▸ Problem details:
Repeat the rows below word for word, from the line containing "You are a GUI" up to and including the last line of the rows. Leave the pictures out.

╭─ Source material

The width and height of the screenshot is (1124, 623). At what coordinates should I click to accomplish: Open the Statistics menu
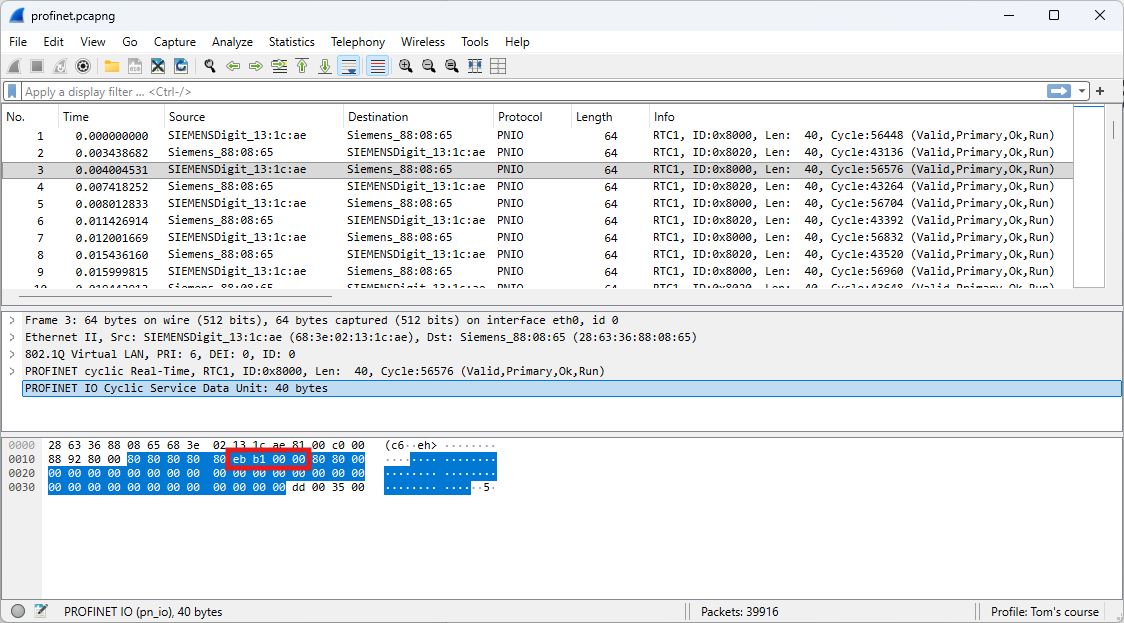point(291,42)
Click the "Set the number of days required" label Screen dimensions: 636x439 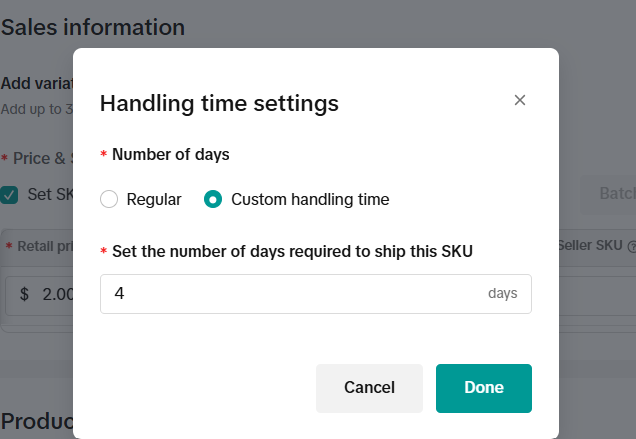tap(292, 251)
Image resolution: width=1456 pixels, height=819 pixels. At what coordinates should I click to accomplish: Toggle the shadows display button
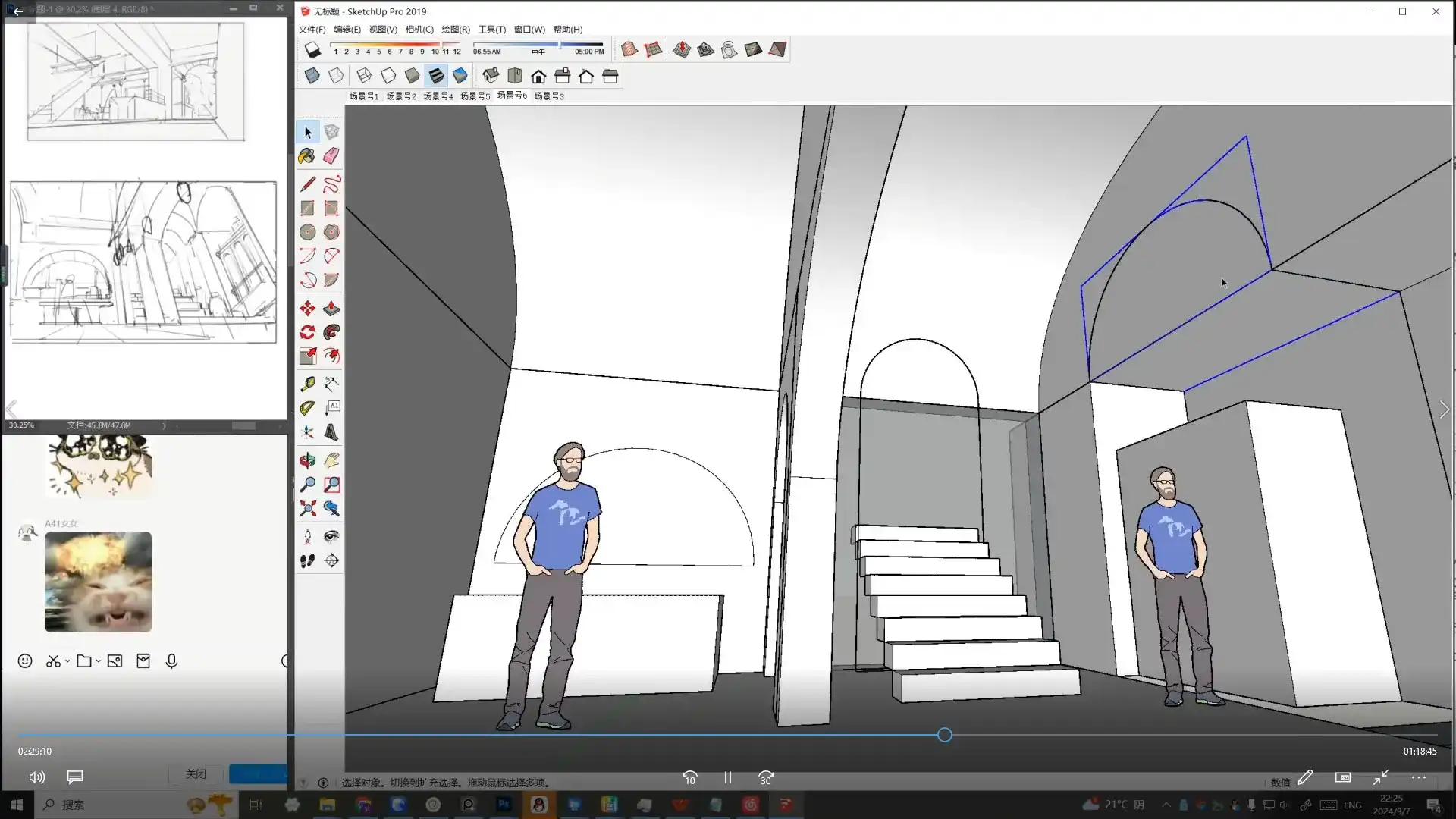pos(312,50)

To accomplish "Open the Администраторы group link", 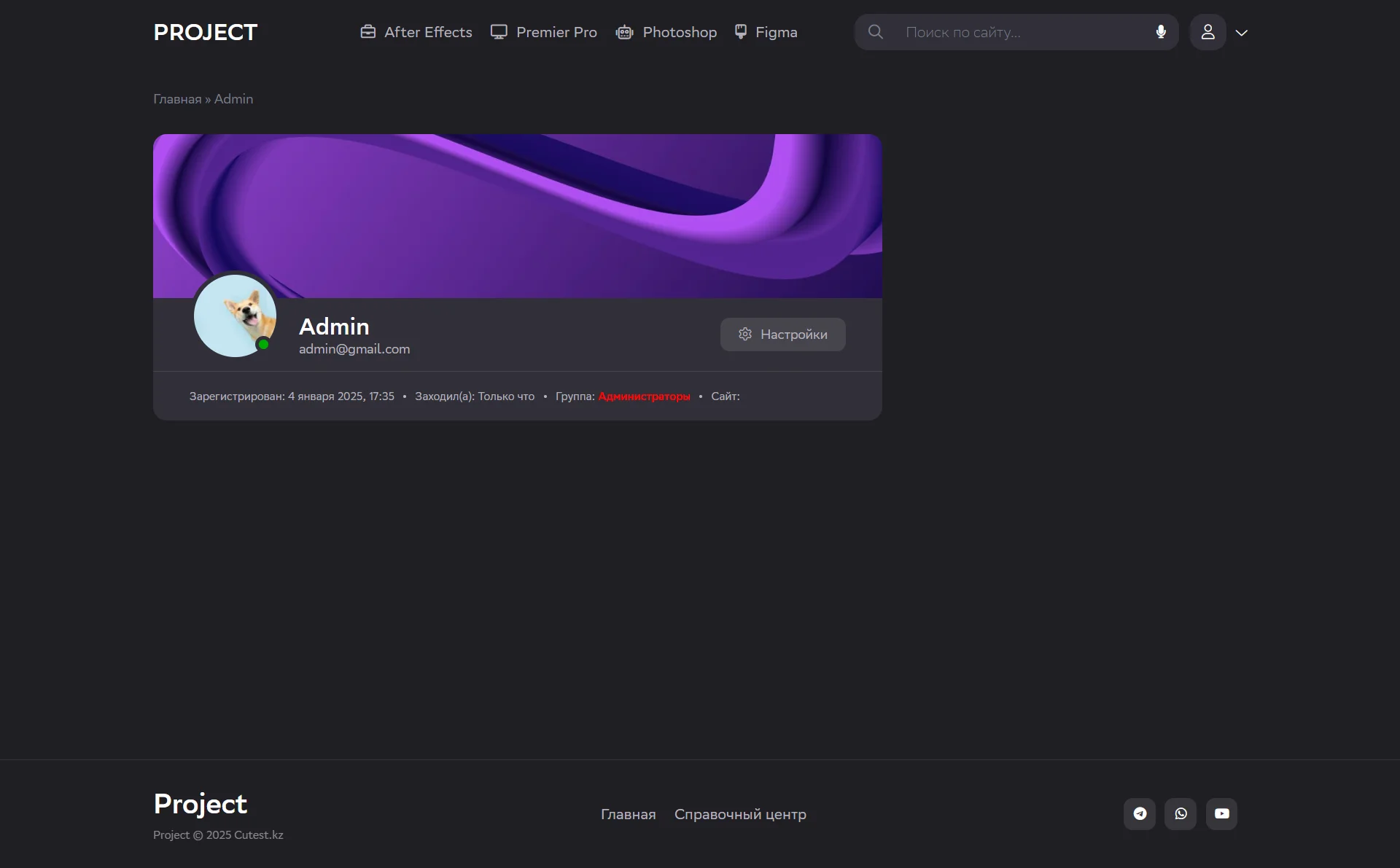I will tap(644, 396).
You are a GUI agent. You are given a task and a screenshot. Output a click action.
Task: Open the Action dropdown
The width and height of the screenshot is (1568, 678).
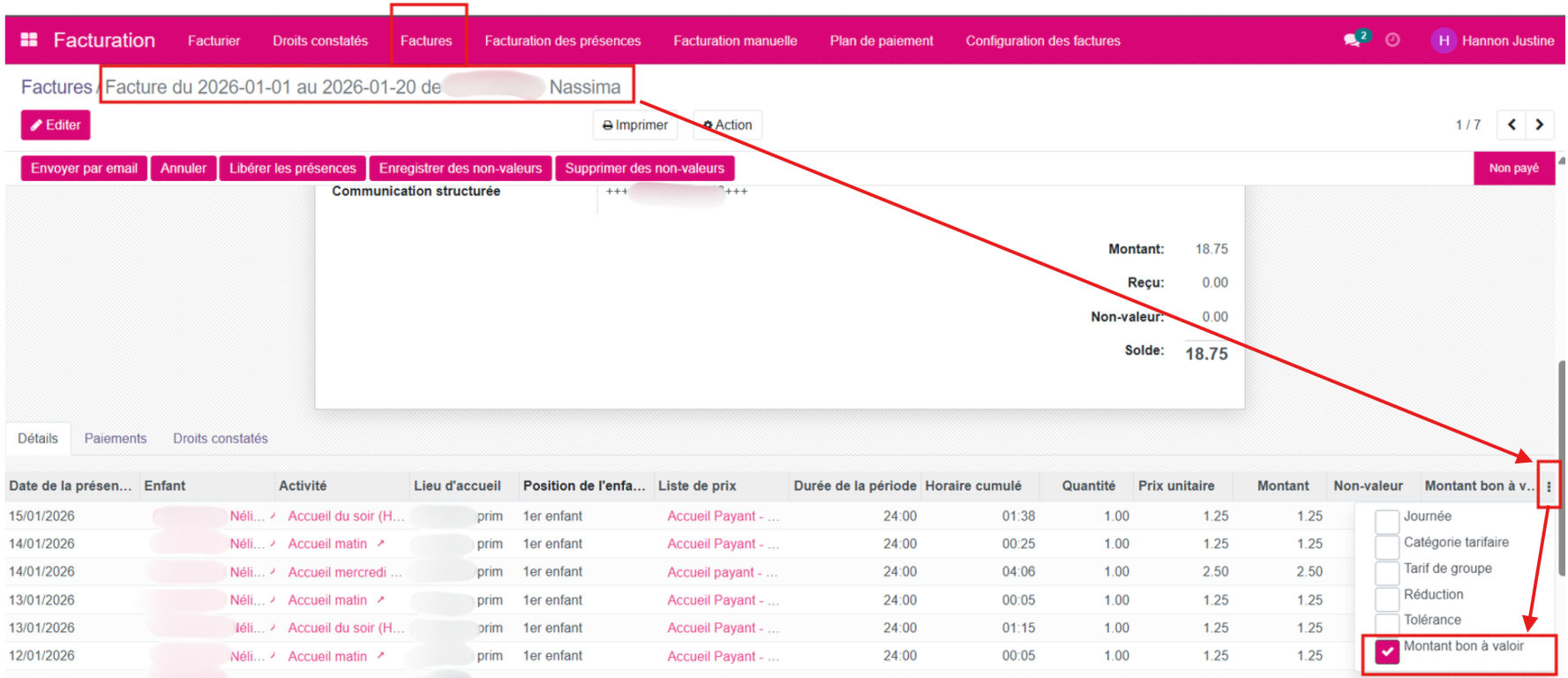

╰─

▸ Solution:
You are a GUI agent. You are given a task and a screenshot. Output a click action.
Task: Open the Action dropdown
The width and height of the screenshot is (1568, 678).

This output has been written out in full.